Il manquait au récit épique et légendaire – un récit d’un autre temps comme ne cesse de nous le rappeler de façon plus ou moins directe Cervantès – qu’une touche de magie pour toucher vraiment à ce qu’il prétend être. La recette d’un baume miraculeux, capable s’il le faut de ressusciter les morts en recollant leur corps coupé en deux, pourvoira à cela. Recette qui ne nous est hélas pas précisée (et qui ne le sera sans doute pas dans la suite du récit), et qui aurait pu intéresser le Vicomte pourfendu d’Italo Calvino (pour les lecteurs qui ne l’auraient pas lu, les deux moitiés du vicomte et chevalier génois Médard de Terralba vivent chacune leur vie depuis qu’un boulet a coupé celui-ci en deux !). Cette ouverture magique, aussi peu réaliste et vraisemblable, nous pouvons la sentir chargée d’une ironie appliquée comme une claque dans le dos de nos deux personnages. Les poussant en même temps plus loin sur leur chemin.

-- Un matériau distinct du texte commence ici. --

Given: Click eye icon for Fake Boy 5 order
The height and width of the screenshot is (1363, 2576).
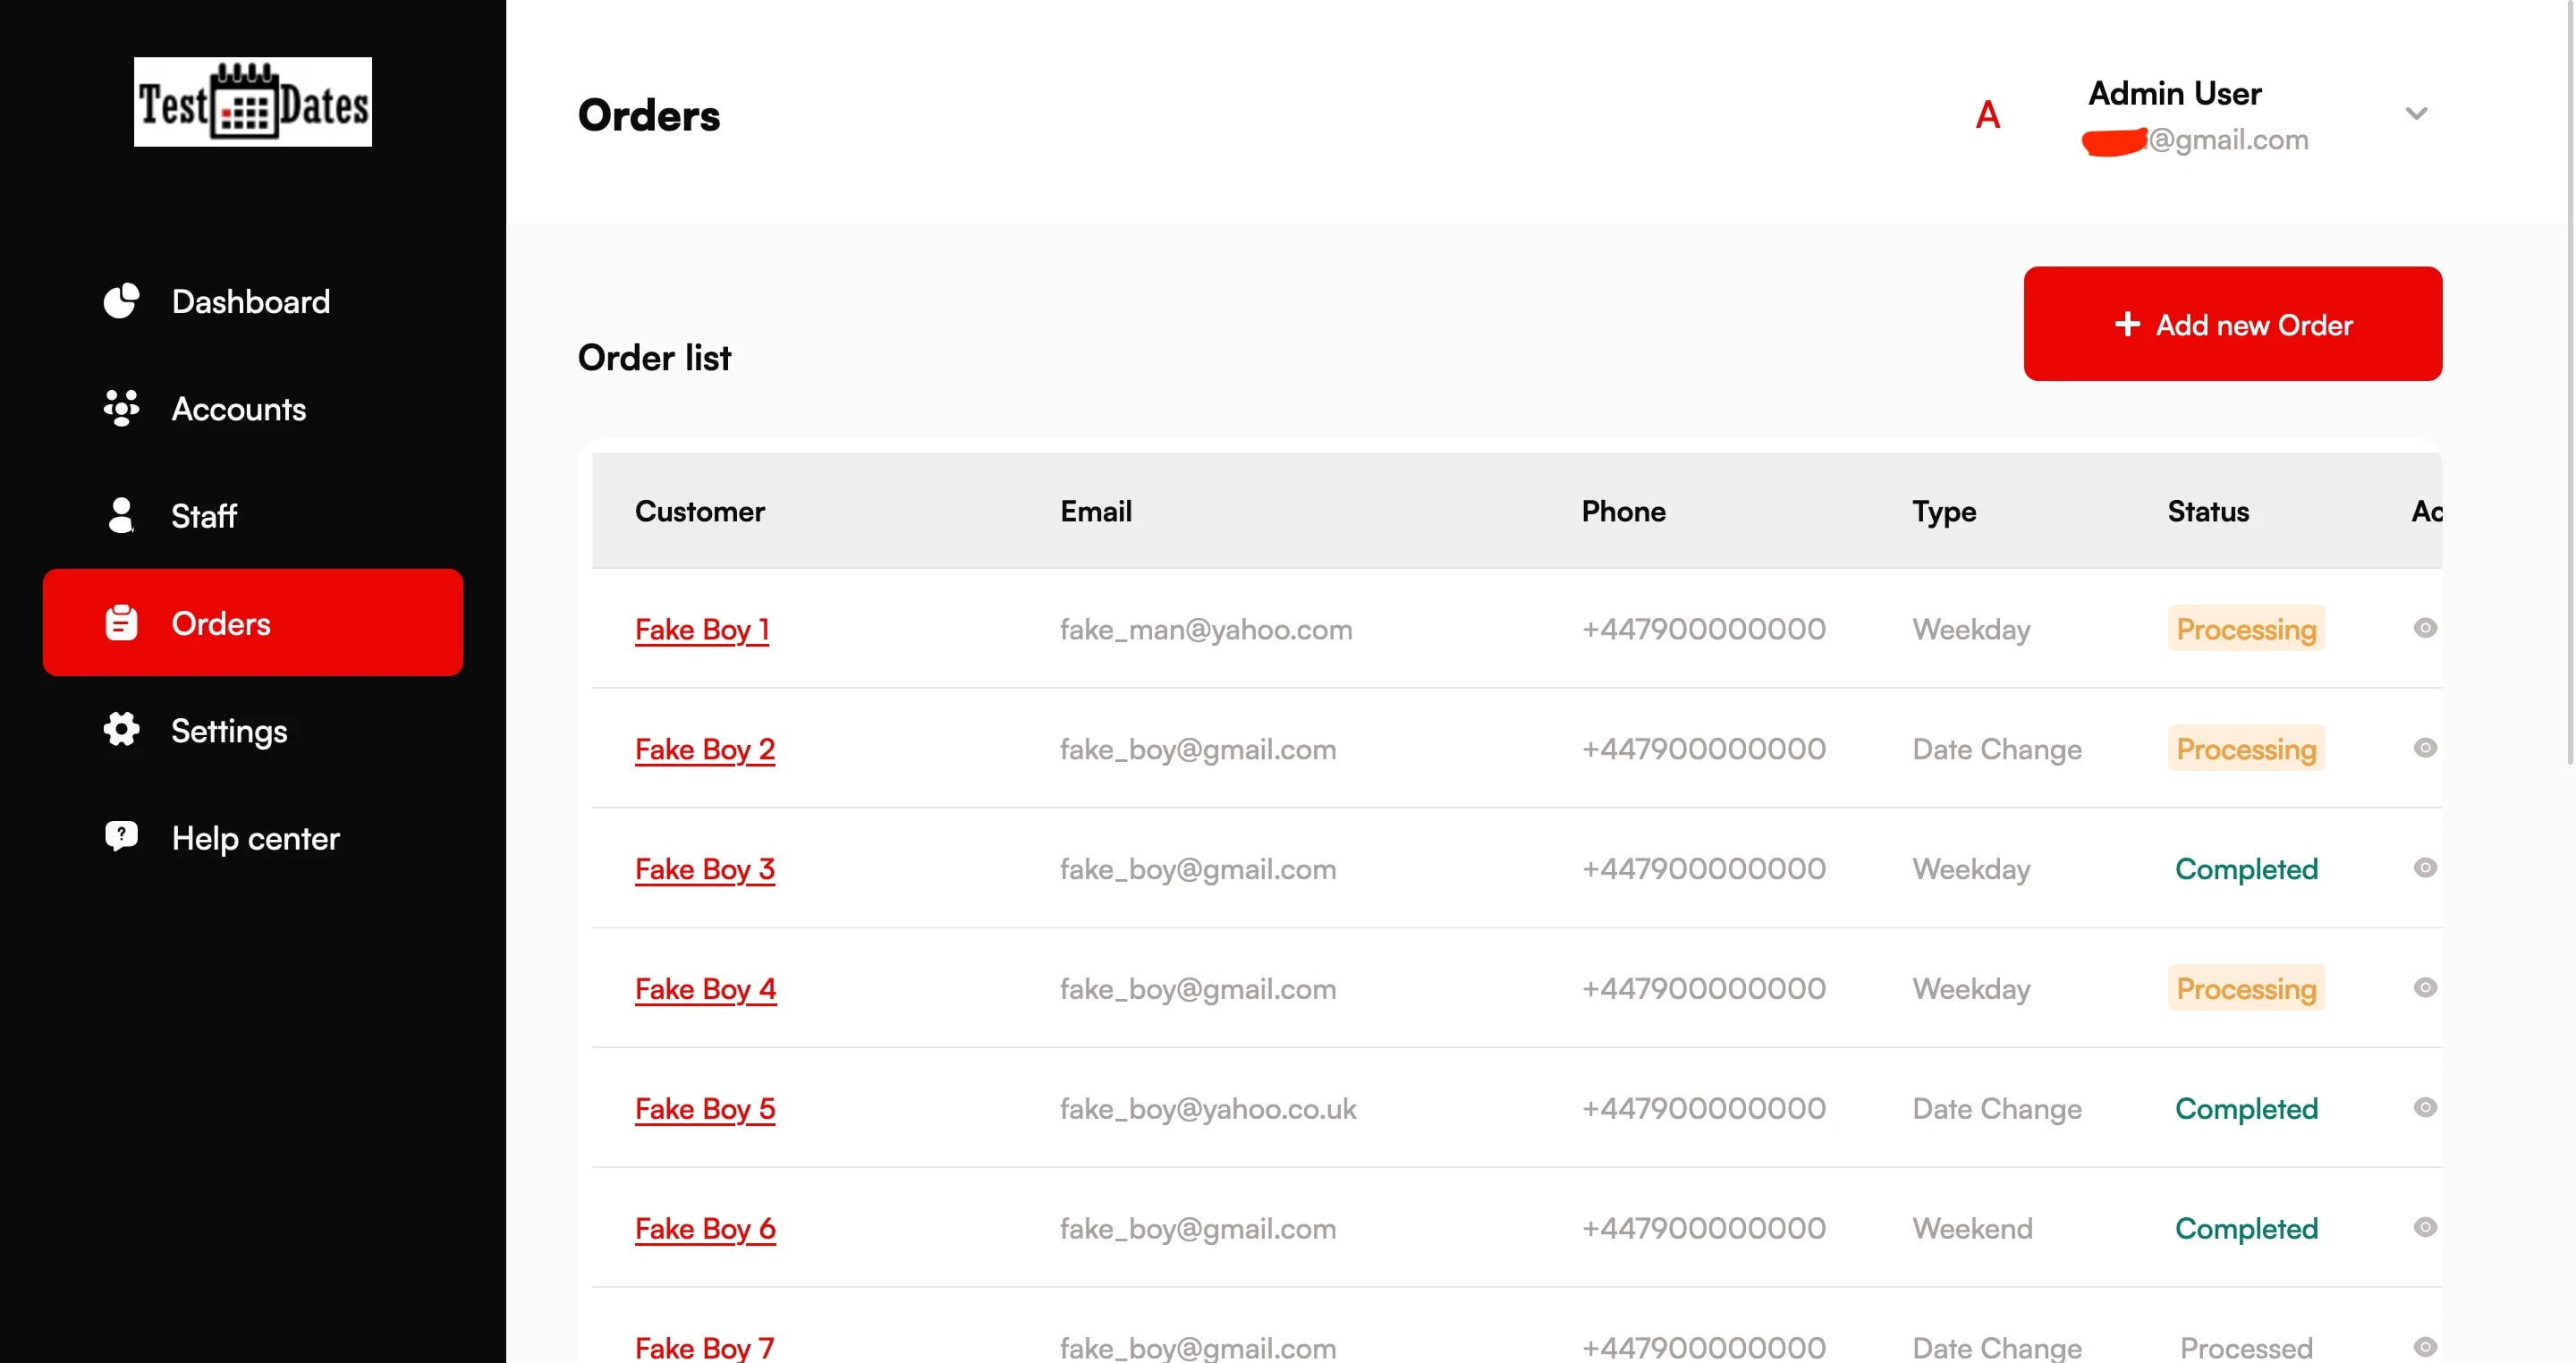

Petit à petit aussi se révèle le personnage de Sancho. Lui aussi véridique puisque cité par les sources évoquées. Pour naïf qu’il puisse jusqu’à ce point paraître, il est aussi doté d’un pragmatisme terrien qui fait que son humilité n’oublie jamais ses intérêts et sait être la mouche qui tourne autour des promesses faites. Il se pourrait bien qu’il y ait un soupçon de roublardise naïve chez Sancho. Il se pourrait bien, tout compte fait, que les deux héros de Cervantès ne soient pas que les idéalistes, naïfs, illuminés, un peu enfantins, que l’on voit en eux… Il se pourrait bien… Mais ne nous hâtons pas de juger.
Mais retournons à notre lecture et chevauchons de nouveau de concert avec le grand hidalgo et son rond écuyer.